[Tutorial] Monotonic Stack Optimization for "Last-Segment" DP

I recently encountered several problems that looked like standard $$$O(N^2)$$$ Dynamic Programming but required a faster solution. I noticed a recurring theme: using Monotonic Stack to optimize transitions dependent on range statistics (like min/max/GCD). Sometimes these problems can also be solved using the convex hull trick, but the stack-based approach is often much simpler.

However, not all "Monotone Stack DPs" are the same. Sometimes we use the stack to optimize the transition loop, and other times we use it to optimize the input array itself.

In this post, I will explain the intuition behind these two distinct patterns.

Pattern 1: Optimizing the Transition

Target: Problems where the cost function behaves like a "Step Function."

The Problem

We are dealing with a 1D DP recurrence of the form:

$$$dp[i] = \min_{0 \le j \lt i} \{ dp[j] + \text{cost}(j+1 \dots i) \}$$$

Where $$$\text{cost}(j+1 \dots i)$$$ depends on a range statistic (e.g., $$$\min(a_{j+1} \dots a_i)$$$, $$$\text{GCD}$$$, $$$\text{OR}$$$, etc.). $$$N$$$ is usually up to $$$4 \cdot 10^5$$$, so an $$$O(N^2)$$$ loop will TLE. We need something faster.
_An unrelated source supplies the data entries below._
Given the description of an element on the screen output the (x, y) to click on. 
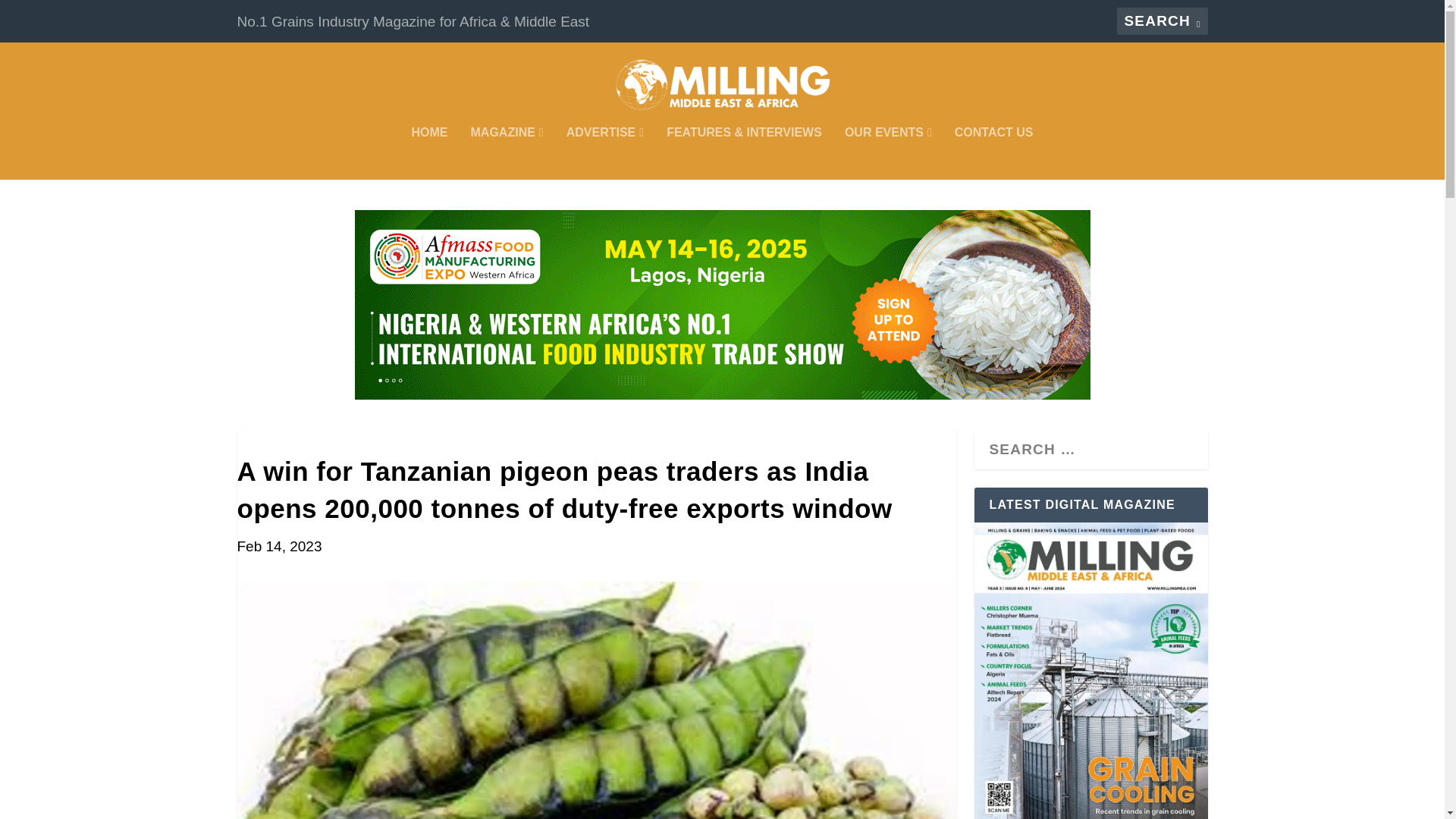
OUR EVENTS (887, 152)
CONTACT US (994, 152)
ADVERTISE (604, 152)
MAGAZINE (506, 152)
Search for: (1161, 21)
Given the description of an element on the screen output the (x, y) to click on. 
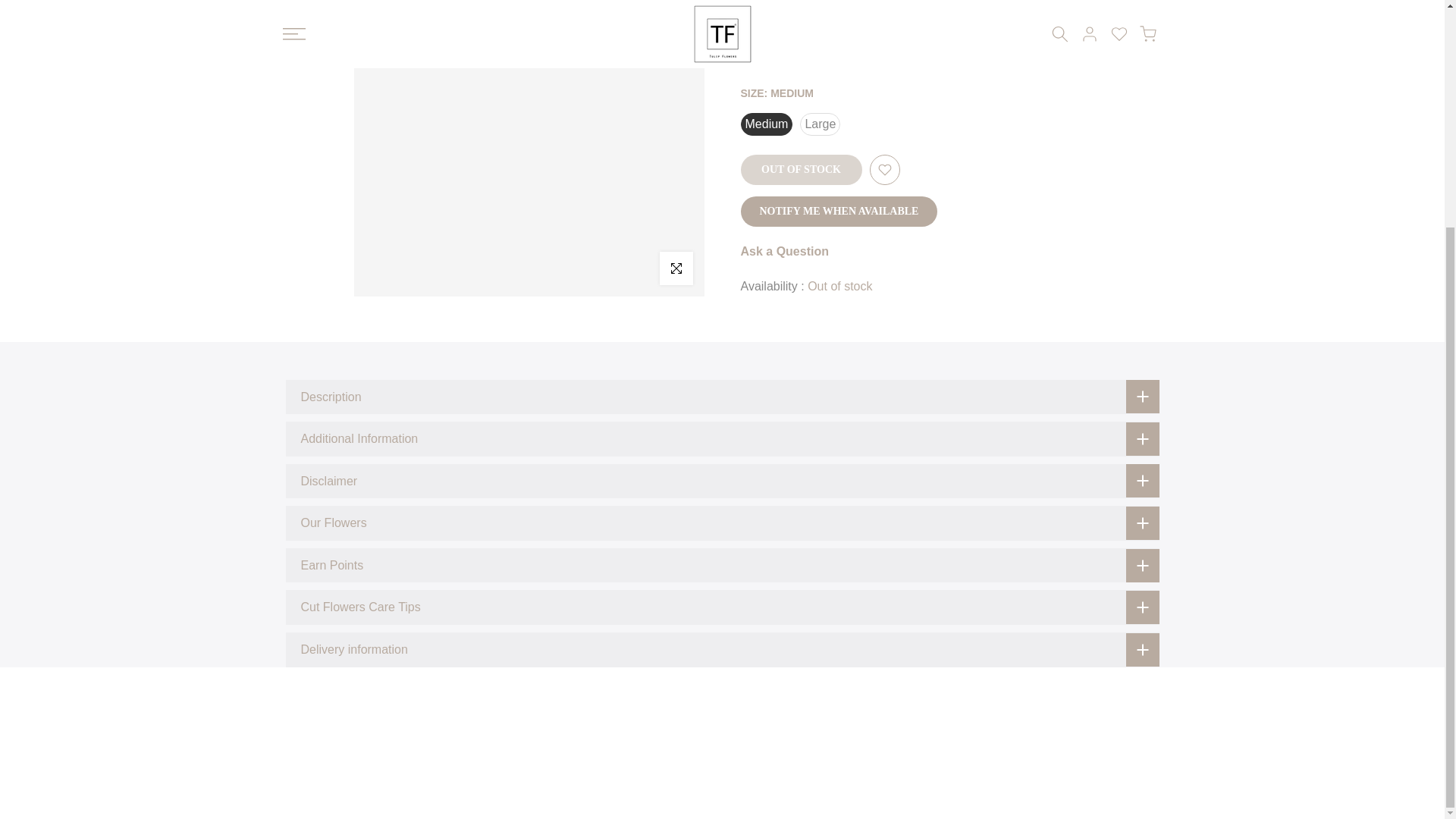
Description (721, 396)
Our Flowers (721, 523)
OUT OF STOCK (800, 4)
Follow on Facebook (844, 204)
Delivery information (721, 649)
Delivery Policy (349, 316)
Additional Information (721, 438)
TF Careers (348, 341)
Follow on Tiktok (949, 204)
Cut Flowers Care Tips (721, 606)
NOTIFY ME WHEN AVAILABLE (838, 36)
Follow on Pinterest (896, 204)
Ask a Question (783, 75)
Terms of Service (348, 292)
Contact US (348, 218)
Given the description of an element on the screen output the (x, y) to click on. 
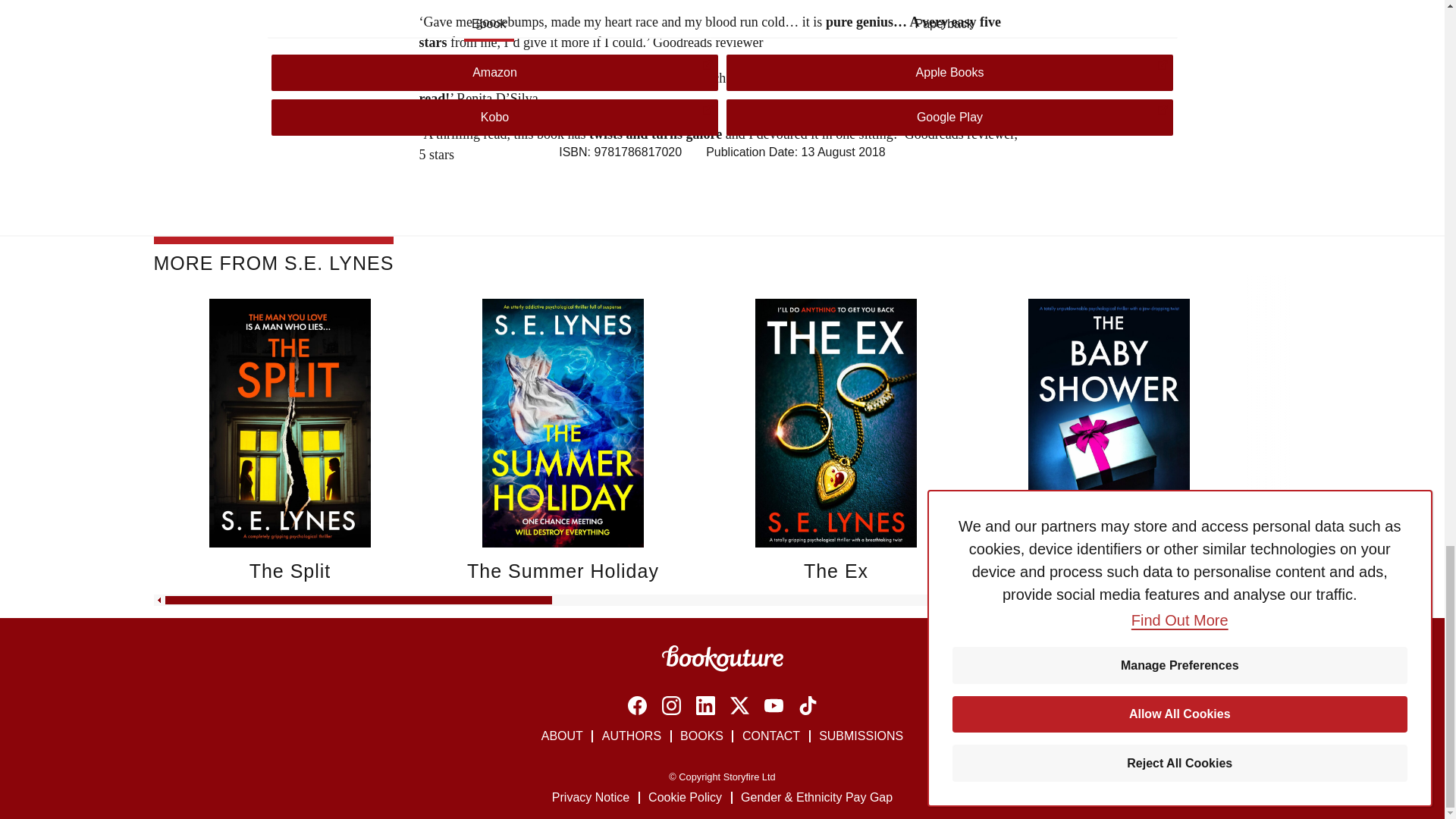
The Split (289, 570)
The Ex (835, 570)
The Summer Holiday (563, 570)
Given the description of an element on the screen output the (x, y) to click on. 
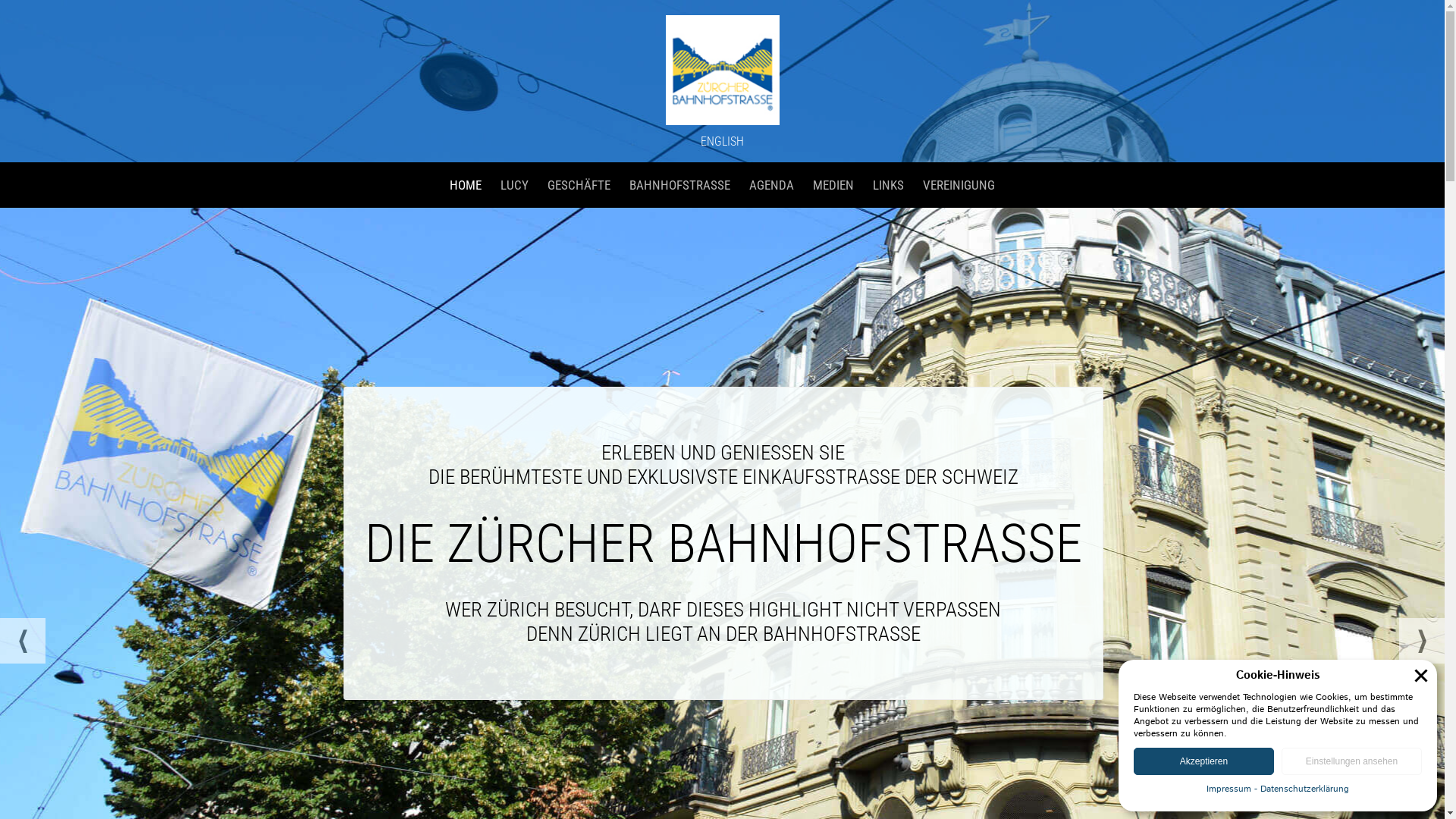
AGENDA Element type: text (771, 184)
VEREINIGUNG Element type: text (958, 184)
MEDIEN Element type: text (833, 184)
BAHNHOFSTRASSE Element type: text (679, 184)
LINKS Element type: text (888, 184)
HOME Element type: text (465, 184)
LUCY Element type: text (514, 184)
Akzeptieren Element type: text (1203, 761)
ENGLISH Element type: text (721, 141)
Einstellungen ansehen Element type: text (1351, 761)
Given the description of an element on the screen output the (x, y) to click on. 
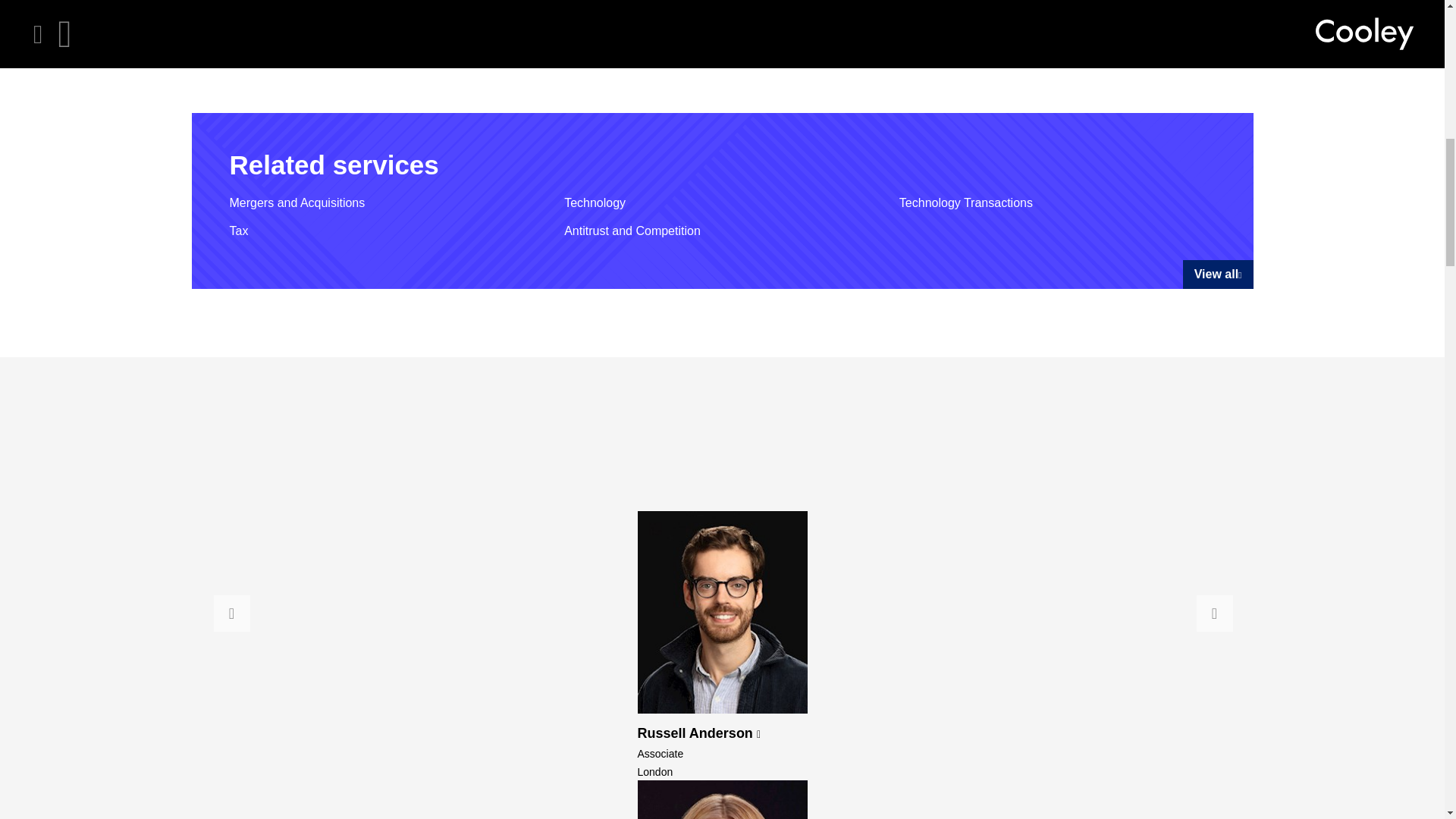
Russell Anderson (698, 733)
Tax (237, 230)
Antitrust and Competition (632, 230)
Mergers and Acquisitions (296, 202)
Technology Transactions (965, 202)
Technology (595, 202)
View all (1217, 274)
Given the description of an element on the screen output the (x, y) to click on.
Intuition 1: Range Statistics are "Step Functions"

Let's look at the problem Inverse Minimum Partition (Easy Version). Cost function: $$$\lceil a_i / \min(a_{j+1} \dots a_i) \rceil$$$.

Fix the current index $$$i$$$. As we move the starting point $$$j$$$ from $$$i-1$$$ down to $$$0$$$, the range $$$[j+1, i]$$$ gets longer. The value $$$\min(a_{j+1} \dots a_i)$$$ does not change at every step. It stays constant for a while, then suddenly drops when we hit a new, smaller element.

This means we don't have $$$i$$$ distinct "costs" to check. We only have distinct costs corresponding to the "Next Smaller Elements" to the left.

Intuition 2: Compressing the Candidates

Since many indices $$$j$$$ share the same range minimum, they share the same denominator in the cost function. For a group of $$$j$$$'s that share the same range minimum, which one is optimal? Obviously, the one with the smallest $$$dp[j]$$$.

So, instead of iterating all $$$j$$$, we only need to store pairs of: { j, min_dp[j] }

Intuition 3: The Dominance Rule (A Pareto frontier)

We are trying to minimize the total cost:

$$$\text{Total} = dp[j] + \lceil a_i / \text{min_val} \rceil$$$

We have two opposing forces:

We want a Large min_val: This makes the fraction smaller (Good).
We want a Small dp[j]: This makes the base cost smaller (Good).

This creates a trade-off. However, some states offer no trade-off; they are strictly worse. If we have a candidate in the stack that has a smaller min_val (worse denominator) AND a larger dp (worse base cost), it loses on both fronts. It is "dominated."

We maintain a stack that represents the Pareto Frontier:

Values are Strictly Increasing: We only keep a new value if it's larger than the last one (better denominator).
DP Costs are Strictly Decreasing: To justify keeping a smaller value (worse denominator), it must come with a much cheaper dp cost.

vector<pair<int, ll>> st; // {val, dp}

// Inside loop i...
ll cur = (i ? dp[i-1] : 0);

// 1. Maintain Monotonicity (Step Function)
while(st.size() && st.back().first >= a[i]) {
    cur = min(cur, st.back().second);
    st.pop_back();
}

// 2. Pop if stack top has worse DP cost for a smaller value
while(st.size() && st.back().second >= cur) {
    st.pop_back();
}

st.push_back({a[i], cur});

// 3. Brute force stack (size ~ sqrt(A))
dp[i] = INF;
for(auto& [val, cost] : st) {
    dp[i] = min(dp[i], cost + (ll)ceil((double)a[i]/val));
}

Crucial Note: Why is the inner loop fast?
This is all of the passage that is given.